• _Brief_:
Copy each of the following items word for word, keeping every line in its original order.

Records
:::::
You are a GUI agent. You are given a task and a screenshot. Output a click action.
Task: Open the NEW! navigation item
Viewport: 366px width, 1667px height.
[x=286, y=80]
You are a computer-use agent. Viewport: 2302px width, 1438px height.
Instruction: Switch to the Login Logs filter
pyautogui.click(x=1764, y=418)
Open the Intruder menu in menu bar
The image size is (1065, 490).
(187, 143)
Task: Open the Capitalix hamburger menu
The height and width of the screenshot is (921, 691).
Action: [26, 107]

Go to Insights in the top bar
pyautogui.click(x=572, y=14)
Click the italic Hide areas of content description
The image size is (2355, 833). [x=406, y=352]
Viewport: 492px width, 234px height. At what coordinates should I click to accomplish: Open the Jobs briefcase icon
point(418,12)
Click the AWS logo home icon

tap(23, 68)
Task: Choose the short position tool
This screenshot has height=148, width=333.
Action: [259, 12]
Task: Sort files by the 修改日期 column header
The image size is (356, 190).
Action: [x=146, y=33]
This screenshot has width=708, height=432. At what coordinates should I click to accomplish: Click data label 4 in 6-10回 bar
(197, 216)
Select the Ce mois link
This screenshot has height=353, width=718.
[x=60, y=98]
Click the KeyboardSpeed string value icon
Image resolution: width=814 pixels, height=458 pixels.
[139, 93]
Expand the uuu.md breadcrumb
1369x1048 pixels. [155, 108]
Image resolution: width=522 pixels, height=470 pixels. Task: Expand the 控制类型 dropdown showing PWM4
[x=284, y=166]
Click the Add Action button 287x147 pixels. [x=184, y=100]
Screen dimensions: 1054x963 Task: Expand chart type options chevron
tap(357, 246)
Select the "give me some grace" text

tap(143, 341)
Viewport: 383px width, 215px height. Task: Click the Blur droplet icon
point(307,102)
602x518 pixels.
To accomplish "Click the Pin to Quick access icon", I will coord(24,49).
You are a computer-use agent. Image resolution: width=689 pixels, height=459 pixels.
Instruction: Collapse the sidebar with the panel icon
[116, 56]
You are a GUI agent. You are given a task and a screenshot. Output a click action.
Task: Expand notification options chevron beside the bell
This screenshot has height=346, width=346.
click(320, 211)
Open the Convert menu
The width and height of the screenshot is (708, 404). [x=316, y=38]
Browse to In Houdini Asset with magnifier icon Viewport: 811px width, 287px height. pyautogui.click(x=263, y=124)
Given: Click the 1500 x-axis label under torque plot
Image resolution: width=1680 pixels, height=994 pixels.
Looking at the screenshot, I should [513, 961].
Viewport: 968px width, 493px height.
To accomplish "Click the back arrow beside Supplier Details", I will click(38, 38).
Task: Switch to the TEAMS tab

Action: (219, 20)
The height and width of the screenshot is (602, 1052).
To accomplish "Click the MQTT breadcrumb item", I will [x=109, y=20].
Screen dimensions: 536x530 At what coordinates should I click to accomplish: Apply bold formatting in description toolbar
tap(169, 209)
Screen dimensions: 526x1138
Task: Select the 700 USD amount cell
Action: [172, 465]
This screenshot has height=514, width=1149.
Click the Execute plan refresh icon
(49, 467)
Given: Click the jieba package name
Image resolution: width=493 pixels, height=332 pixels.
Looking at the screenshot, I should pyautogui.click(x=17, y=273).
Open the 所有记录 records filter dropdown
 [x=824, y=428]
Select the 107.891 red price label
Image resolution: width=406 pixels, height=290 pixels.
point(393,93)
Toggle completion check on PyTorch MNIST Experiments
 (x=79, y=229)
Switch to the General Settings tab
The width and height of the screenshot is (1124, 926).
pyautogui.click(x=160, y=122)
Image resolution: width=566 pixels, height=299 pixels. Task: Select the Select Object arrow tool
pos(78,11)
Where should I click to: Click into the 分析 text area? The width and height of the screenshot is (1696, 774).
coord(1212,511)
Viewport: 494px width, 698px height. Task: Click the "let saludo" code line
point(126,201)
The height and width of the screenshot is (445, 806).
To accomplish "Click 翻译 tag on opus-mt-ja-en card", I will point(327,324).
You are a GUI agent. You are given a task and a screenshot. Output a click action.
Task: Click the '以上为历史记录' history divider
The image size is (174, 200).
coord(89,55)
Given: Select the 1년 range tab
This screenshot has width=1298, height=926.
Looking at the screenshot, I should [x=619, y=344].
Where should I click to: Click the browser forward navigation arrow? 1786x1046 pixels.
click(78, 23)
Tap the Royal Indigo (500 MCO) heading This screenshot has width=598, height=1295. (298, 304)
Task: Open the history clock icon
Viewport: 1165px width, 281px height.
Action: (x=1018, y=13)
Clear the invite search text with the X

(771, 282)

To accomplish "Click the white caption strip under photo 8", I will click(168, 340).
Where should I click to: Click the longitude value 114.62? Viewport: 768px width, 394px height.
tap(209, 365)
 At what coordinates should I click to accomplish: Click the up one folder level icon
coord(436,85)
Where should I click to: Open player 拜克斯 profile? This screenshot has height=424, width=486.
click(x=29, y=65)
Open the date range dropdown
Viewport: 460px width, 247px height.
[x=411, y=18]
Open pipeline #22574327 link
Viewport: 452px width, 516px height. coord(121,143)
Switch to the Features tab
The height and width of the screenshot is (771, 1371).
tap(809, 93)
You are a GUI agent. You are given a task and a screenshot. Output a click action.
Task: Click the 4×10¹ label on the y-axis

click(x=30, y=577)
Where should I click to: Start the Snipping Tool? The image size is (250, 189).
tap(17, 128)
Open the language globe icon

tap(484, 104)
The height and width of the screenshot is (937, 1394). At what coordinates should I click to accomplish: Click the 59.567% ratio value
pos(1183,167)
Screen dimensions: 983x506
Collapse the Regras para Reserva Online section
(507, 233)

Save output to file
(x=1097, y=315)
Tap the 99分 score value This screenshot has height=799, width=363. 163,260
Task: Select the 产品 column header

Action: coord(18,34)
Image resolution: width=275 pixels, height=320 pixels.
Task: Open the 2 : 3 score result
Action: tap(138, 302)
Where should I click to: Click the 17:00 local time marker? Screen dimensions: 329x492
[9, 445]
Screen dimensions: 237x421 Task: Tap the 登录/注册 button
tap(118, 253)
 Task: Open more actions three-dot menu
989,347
:::::
• _Written answer_:
You are a GUI agent. You are given a task and a screenshot. Output a click action.
Task: Open the NEW! navigation item
Viewport: 366px width, 1667px height.
[x=286, y=80]
You are a computer-use agent. Viewport: 2302px width, 1438px height.
Instruction: Switch to the Login Logs filter
pyautogui.click(x=1764, y=418)
Open the Intruder menu in menu bar
The image size is (1065, 490).
(187, 143)
Task: Open the Capitalix hamburger menu
The height and width of the screenshot is (921, 691).
Action: [26, 107]

Go to Insights in the top bar
pyautogui.click(x=572, y=14)
Click the italic Hide areas of content description
The image size is (2355, 833). [x=406, y=352]
Viewport: 492px width, 234px height. At what coordinates should I click to accomplish: Open the Jobs briefcase icon
point(418,12)
Click the AWS logo home icon

tap(23, 68)
Task: Choose the short position tool
This screenshot has height=148, width=333.
Action: [259, 12]
Task: Sort files by the 修改日期 column header
The image size is (356, 190).
Action: [x=146, y=33]
This screenshot has width=708, height=432. At what coordinates should I click to accomplish: Click data label 4 in 6-10回 bar
(197, 216)
Select the Ce mois link
This screenshot has height=353, width=718.
[x=60, y=98]
Click the KeyboardSpeed string value icon
Image resolution: width=814 pixels, height=458 pixels.
[139, 93]
Expand the uuu.md breadcrumb
1369x1048 pixels. [155, 108]
Image resolution: width=522 pixels, height=470 pixels. Task: Expand the 控制类型 dropdown showing PWM4
[x=284, y=166]
Click the Add Action button 287x147 pixels. [x=184, y=100]
Screen dimensions: 1054x963 Task: Expand chart type options chevron
tap(357, 246)
Select the "give me some grace" text

tap(143, 341)
Viewport: 383px width, 215px height. Task: Click the Blur droplet icon
point(307,102)
602x518 pixels.
To accomplish "Click the Pin to Quick access icon", I will coord(24,49).
You are a computer-use agent. Image resolution: width=689 pixels, height=459 pixels.
Instruction: Collapse the sidebar with the panel icon
[116, 56]
You are a GUI agent. You are given a task and a screenshot. Output a click action.
Task: Expand notification options chevron beside the bell
This screenshot has height=346, width=346.
click(320, 211)
Open the Convert menu
The width and height of the screenshot is (708, 404). [x=316, y=38]
Browse to In Houdini Asset with magnifier icon Viewport: 811px width, 287px height. pyautogui.click(x=263, y=124)
Given: Click the 1500 x-axis label under torque plot
Image resolution: width=1680 pixels, height=994 pixels.
Looking at the screenshot, I should [513, 961].
Viewport: 968px width, 493px height.
To accomplish "Click the back arrow beside Supplier Details", I will click(38, 38).
Task: Switch to the TEAMS tab

Action: (219, 20)
The height and width of the screenshot is (602, 1052).
To accomplish "Click the MQTT breadcrumb item", I will [x=109, y=20].
Screen dimensions: 536x530 At what coordinates should I click to accomplish: Apply bold formatting in description toolbar
tap(169, 209)
Screen dimensions: 526x1138
Task: Select the 700 USD amount cell
Action: [172, 465]
This screenshot has height=514, width=1149.
Click the Execute plan refresh icon
(49, 467)
Given: Click the jieba package name
Image resolution: width=493 pixels, height=332 pixels.
Looking at the screenshot, I should pyautogui.click(x=17, y=273).
Open the 所有记录 records filter dropdown
 [x=824, y=428]
Select the 107.891 red price label
Image resolution: width=406 pixels, height=290 pixels.
point(393,93)
Toggle completion check on PyTorch MNIST Experiments
 (x=79, y=229)
Switch to the General Settings tab
The width and height of the screenshot is (1124, 926).
pyautogui.click(x=160, y=122)
Image resolution: width=566 pixels, height=299 pixels. Task: Select the Select Object arrow tool
pos(78,11)
Where should I click to: Click into the 分析 text area? The width and height of the screenshot is (1696, 774).
coord(1212,511)
Viewport: 494px width, 698px height. Task: Click the "let saludo" code line
point(126,201)
The height and width of the screenshot is (445, 806).
To accomplish "Click 翻译 tag on opus-mt-ja-en card", I will point(327,324).
You are a GUI agent. You are given a task and a screenshot. Output a click action.
Task: Click the '以上为历史记录' history divider
The image size is (174, 200).
coord(89,55)
Given: Select the 1년 range tab
This screenshot has width=1298, height=926.
Looking at the screenshot, I should [x=619, y=344].
Where should I click to: Click the browser forward navigation arrow? 1786x1046 pixels.
click(78, 23)
Tap the Royal Indigo (500 MCO) heading This screenshot has width=598, height=1295. (298, 304)
Task: Open the history clock icon
Viewport: 1165px width, 281px height.
Action: (x=1018, y=13)
Clear the invite search text with the X

(771, 282)

To accomplish "Click the white caption strip under photo 8", I will click(168, 340).
Where should I click to: Click the longitude value 114.62? Viewport: 768px width, 394px height.
tap(209, 365)
 At what coordinates should I click to accomplish: Click the up one folder level icon
coord(436,85)
Where should I click to: Open player 拜克斯 profile? This screenshot has height=424, width=486.
click(x=29, y=65)
Open the date range dropdown
Viewport: 460px width, 247px height.
[x=411, y=18]
Open pipeline #22574327 link
Viewport: 452px width, 516px height. coord(121,143)
Switch to the Features tab
The height and width of the screenshot is (771, 1371).
tap(809, 93)
You are a GUI agent. You are given a task and a screenshot. Output a click action.
Task: Click the 4×10¹ label on the y-axis

click(x=30, y=577)
Where should I click to: Start the Snipping Tool? The image size is (250, 189).
tap(17, 128)
Open the language globe icon

tap(484, 104)
The height and width of the screenshot is (937, 1394). At what coordinates should I click to accomplish: Click the 59.567% ratio value
pos(1183,167)
Screen dimensions: 983x506
Collapse the Regras para Reserva Online section
(507, 233)

Save output to file
(x=1097, y=315)
Tap the 99分 score value This screenshot has height=799, width=363. 163,260
Task: Select the 产品 column header

Action: coord(18,34)
Image resolution: width=275 pixels, height=320 pixels.
Task: Open the 2 : 3 score result
Action: tap(138, 302)
Where should I click to: Click the 17:00 local time marker? Screen dimensions: 329x492
[9, 445]
Screen dimensions: 237x421 Task: Tap the 登录/注册 button
tap(118, 253)
 Task: Open more actions three-dot menu
989,347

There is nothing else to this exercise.